▸ Task prompt:
Reproduce every one of the following rows verbatim, without altering any character.

▸ Entries shown:
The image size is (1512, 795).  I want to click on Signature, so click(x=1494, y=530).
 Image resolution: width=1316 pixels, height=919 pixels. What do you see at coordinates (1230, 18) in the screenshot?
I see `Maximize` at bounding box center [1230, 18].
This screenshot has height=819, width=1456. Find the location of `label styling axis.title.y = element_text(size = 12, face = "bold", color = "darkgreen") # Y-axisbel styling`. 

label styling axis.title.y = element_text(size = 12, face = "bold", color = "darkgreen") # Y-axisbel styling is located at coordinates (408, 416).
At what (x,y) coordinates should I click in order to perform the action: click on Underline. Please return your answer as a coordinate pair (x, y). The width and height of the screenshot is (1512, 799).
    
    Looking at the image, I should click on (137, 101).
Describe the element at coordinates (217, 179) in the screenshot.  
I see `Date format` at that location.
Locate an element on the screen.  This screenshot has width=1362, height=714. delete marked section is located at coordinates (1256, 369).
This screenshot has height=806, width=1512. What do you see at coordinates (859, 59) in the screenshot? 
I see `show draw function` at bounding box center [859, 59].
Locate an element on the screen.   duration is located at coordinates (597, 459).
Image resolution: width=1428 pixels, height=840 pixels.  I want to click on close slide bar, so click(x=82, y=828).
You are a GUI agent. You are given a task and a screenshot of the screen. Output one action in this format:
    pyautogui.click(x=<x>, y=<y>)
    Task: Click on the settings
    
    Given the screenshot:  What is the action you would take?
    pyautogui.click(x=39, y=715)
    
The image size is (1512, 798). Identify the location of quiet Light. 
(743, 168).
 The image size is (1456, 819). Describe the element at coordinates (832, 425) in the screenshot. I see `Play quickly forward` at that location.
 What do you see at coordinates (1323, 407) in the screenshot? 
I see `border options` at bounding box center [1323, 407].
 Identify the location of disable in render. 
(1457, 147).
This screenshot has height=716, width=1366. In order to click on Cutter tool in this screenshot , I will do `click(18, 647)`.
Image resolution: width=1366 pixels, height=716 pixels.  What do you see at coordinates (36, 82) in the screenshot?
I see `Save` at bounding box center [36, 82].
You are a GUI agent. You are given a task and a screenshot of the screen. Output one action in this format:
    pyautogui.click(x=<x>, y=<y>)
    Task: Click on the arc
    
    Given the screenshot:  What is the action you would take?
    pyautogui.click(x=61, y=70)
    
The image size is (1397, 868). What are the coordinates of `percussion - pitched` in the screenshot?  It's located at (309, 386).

▸ Exercise response:
The image size is (1512, 795).  I want to click on Signature, so click(x=1494, y=530).
 Image resolution: width=1316 pixels, height=919 pixels. What do you see at coordinates (1230, 18) in the screenshot?
I see `Maximize` at bounding box center [1230, 18].
This screenshot has height=819, width=1456. Find the location of `label styling axis.title.y = element_text(size = 12, face = "bold", color = "darkgreen") # Y-axisbel styling`. 

label styling axis.title.y = element_text(size = 12, face = "bold", color = "darkgreen") # Y-axisbel styling is located at coordinates (408, 416).
At what (x,y) coordinates should I click in order to perform the action: click on Underline. Please return your answer as a coordinate pair (x, y). The width and height of the screenshot is (1512, 799).
    
    Looking at the image, I should click on (137, 101).
Describe the element at coordinates (217, 179) in the screenshot.  
I see `Date format` at that location.
Locate an element on the screen.  This screenshot has width=1362, height=714. delete marked section is located at coordinates (1256, 369).
This screenshot has height=806, width=1512. What do you see at coordinates (859, 59) in the screenshot? 
I see `show draw function` at bounding box center [859, 59].
Locate an element on the screen.   duration is located at coordinates (597, 459).
Image resolution: width=1428 pixels, height=840 pixels.  I want to click on close slide bar, so click(x=82, y=828).
You are a GUI agent. You are given a task and a screenshot of the screen. Output one action in this format:
    pyautogui.click(x=<x>, y=<y>)
    Task: Click on the settings
    
    Given the screenshot:  What is the action you would take?
    pyautogui.click(x=39, y=715)
    
The image size is (1512, 798). Identify the location of quiet Light. 
(743, 168).
 The image size is (1456, 819). Describe the element at coordinates (832, 425) in the screenshot. I see `Play quickly forward` at that location.
 What do you see at coordinates (1323, 407) in the screenshot? 
I see `border options` at bounding box center [1323, 407].
 Identify the location of disable in render. 
(1457, 147).
This screenshot has height=716, width=1366. In order to click on Cutter tool in this screenshot , I will do `click(18, 647)`.
Image resolution: width=1366 pixels, height=716 pixels.  What do you see at coordinates (36, 82) in the screenshot?
I see `Save` at bounding box center [36, 82].
You are a GUI agent. You are given a task and a screenshot of the screen. Output one action in this format:
    pyautogui.click(x=<x>, y=<y>)
    Task: Click on the arc
    
    Given the screenshot:  What is the action you would take?
    pyautogui.click(x=61, y=70)
    
The image size is (1397, 868). What are the coordinates of `percussion - pitched` in the screenshot?  It's located at (309, 386).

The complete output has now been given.